● Exercise directions: Lift every line from the entries that includes the word "section".
-------- Available data
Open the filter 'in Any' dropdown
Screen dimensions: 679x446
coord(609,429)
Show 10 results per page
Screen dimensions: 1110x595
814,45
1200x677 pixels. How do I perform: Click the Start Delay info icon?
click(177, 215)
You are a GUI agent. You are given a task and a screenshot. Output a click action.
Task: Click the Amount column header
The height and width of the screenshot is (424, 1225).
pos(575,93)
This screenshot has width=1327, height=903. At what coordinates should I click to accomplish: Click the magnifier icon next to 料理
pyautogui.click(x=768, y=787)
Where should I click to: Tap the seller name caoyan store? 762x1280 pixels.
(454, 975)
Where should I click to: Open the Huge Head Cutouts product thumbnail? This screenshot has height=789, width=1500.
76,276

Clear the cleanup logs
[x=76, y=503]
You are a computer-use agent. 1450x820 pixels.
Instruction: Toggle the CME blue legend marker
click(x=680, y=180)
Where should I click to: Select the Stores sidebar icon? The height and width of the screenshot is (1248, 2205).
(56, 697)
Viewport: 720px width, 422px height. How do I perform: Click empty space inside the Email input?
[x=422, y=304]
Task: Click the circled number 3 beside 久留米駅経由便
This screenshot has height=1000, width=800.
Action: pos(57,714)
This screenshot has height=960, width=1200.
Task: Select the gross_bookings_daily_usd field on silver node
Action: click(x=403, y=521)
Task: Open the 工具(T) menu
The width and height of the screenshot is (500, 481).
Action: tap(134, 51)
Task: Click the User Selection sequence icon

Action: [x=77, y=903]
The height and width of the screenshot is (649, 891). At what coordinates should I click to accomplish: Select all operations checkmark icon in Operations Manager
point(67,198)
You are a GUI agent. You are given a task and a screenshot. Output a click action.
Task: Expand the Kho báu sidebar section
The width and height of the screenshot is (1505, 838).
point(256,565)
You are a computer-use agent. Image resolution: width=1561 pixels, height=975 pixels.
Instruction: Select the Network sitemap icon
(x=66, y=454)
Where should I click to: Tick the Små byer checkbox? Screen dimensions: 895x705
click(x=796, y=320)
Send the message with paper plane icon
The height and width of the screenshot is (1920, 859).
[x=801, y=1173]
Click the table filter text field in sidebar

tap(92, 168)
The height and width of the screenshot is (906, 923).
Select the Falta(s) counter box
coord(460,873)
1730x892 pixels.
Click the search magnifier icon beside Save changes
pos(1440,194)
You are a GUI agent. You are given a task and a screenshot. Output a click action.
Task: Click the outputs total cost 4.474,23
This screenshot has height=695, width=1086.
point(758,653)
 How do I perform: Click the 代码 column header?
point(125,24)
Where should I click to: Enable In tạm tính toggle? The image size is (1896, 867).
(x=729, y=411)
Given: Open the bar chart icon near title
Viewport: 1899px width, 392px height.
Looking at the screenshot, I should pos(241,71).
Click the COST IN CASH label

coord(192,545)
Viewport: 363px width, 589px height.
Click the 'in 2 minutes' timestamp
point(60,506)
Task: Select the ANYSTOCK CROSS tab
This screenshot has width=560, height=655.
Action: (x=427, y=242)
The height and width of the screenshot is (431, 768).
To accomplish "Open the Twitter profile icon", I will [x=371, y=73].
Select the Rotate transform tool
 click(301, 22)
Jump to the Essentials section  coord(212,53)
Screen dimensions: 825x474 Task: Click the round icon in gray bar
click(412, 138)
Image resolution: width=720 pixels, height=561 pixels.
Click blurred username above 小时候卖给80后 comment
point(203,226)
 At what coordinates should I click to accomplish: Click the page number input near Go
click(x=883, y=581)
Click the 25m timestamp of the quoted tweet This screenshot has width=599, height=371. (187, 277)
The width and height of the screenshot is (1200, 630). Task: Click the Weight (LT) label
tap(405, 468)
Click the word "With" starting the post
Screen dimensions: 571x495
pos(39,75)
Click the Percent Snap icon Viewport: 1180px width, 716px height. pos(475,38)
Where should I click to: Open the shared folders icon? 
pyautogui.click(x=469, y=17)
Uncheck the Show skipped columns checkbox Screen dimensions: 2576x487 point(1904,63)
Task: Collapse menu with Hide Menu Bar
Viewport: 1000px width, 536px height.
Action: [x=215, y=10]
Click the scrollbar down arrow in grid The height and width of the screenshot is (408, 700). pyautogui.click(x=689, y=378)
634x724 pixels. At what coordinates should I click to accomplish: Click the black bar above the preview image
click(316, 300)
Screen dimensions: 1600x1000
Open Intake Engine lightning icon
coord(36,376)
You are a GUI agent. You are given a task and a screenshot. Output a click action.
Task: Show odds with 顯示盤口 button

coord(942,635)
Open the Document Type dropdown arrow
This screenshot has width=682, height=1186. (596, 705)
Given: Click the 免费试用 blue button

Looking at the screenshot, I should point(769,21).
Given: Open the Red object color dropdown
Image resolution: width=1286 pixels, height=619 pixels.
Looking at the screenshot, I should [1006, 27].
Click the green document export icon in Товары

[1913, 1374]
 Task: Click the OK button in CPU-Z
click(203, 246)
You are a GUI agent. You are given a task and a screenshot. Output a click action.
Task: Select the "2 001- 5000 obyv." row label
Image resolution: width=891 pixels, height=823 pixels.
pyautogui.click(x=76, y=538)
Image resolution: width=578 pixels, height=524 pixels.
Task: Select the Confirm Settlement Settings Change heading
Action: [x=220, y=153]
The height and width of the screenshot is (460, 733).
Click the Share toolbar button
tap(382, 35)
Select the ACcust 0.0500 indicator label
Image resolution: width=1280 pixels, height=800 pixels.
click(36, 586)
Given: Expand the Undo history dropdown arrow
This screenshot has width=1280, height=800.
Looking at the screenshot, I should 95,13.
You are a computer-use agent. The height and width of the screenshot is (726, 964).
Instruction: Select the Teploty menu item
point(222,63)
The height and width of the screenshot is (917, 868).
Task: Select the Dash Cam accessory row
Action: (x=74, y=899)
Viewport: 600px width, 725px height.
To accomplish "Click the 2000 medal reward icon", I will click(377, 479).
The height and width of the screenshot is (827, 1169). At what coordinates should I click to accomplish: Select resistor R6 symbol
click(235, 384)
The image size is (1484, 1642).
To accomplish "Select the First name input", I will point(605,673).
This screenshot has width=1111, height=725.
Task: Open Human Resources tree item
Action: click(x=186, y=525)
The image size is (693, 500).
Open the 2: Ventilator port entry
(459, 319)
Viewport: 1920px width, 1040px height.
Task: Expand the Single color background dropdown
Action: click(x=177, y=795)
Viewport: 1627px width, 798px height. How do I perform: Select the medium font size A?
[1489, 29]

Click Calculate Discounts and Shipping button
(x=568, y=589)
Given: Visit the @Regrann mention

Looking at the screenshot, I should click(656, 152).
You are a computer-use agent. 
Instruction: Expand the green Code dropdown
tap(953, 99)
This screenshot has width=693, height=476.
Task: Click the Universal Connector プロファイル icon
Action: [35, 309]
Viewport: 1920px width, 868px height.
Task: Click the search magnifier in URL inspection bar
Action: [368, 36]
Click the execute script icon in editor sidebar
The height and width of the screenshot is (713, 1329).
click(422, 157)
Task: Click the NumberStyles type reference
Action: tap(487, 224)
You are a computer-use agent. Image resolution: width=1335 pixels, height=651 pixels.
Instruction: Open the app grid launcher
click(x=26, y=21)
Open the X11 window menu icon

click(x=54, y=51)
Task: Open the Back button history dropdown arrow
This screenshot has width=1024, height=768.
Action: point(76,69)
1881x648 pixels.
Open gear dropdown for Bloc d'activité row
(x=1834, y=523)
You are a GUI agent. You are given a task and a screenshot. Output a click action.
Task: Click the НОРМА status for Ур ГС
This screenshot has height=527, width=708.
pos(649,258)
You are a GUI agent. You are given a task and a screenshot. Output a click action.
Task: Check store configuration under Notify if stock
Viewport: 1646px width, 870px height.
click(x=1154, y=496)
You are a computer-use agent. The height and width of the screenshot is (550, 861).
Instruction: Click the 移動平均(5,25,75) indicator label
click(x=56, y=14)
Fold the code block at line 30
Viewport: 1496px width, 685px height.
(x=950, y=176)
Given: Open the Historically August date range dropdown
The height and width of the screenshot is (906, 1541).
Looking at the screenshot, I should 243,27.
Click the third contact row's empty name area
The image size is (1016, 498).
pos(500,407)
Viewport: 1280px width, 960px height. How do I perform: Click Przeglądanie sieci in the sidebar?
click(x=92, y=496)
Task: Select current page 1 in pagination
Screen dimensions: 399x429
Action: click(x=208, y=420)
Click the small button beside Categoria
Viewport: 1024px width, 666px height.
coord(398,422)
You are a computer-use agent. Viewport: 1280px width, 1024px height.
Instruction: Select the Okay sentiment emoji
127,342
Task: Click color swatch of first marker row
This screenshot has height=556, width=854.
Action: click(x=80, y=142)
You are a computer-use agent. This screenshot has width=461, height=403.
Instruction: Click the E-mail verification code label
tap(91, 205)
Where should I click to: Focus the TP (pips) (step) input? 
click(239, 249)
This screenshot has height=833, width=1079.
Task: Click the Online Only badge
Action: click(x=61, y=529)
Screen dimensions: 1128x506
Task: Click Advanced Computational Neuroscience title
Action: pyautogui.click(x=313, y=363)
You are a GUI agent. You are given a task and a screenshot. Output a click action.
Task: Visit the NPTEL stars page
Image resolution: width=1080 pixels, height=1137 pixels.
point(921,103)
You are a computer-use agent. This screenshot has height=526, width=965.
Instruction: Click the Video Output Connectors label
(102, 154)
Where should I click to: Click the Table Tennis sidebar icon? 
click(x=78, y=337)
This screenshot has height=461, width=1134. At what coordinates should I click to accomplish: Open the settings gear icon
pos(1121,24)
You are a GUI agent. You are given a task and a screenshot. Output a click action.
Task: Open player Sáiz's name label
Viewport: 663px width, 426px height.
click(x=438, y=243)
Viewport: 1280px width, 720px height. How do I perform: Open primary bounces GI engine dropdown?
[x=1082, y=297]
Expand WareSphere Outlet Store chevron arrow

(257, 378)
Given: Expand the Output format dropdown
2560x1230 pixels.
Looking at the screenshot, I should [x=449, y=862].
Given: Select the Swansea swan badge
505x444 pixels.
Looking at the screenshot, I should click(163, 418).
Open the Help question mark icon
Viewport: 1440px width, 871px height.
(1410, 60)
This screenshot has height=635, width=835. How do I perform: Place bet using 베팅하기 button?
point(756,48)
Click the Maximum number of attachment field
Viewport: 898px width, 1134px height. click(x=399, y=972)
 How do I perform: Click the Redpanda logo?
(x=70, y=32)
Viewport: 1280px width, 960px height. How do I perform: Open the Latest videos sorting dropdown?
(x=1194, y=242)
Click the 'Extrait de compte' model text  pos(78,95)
----------------
● Output for this task:
Task: Expand the Kho báu sidebar section
Jump to the Essentials section  coord(212,53)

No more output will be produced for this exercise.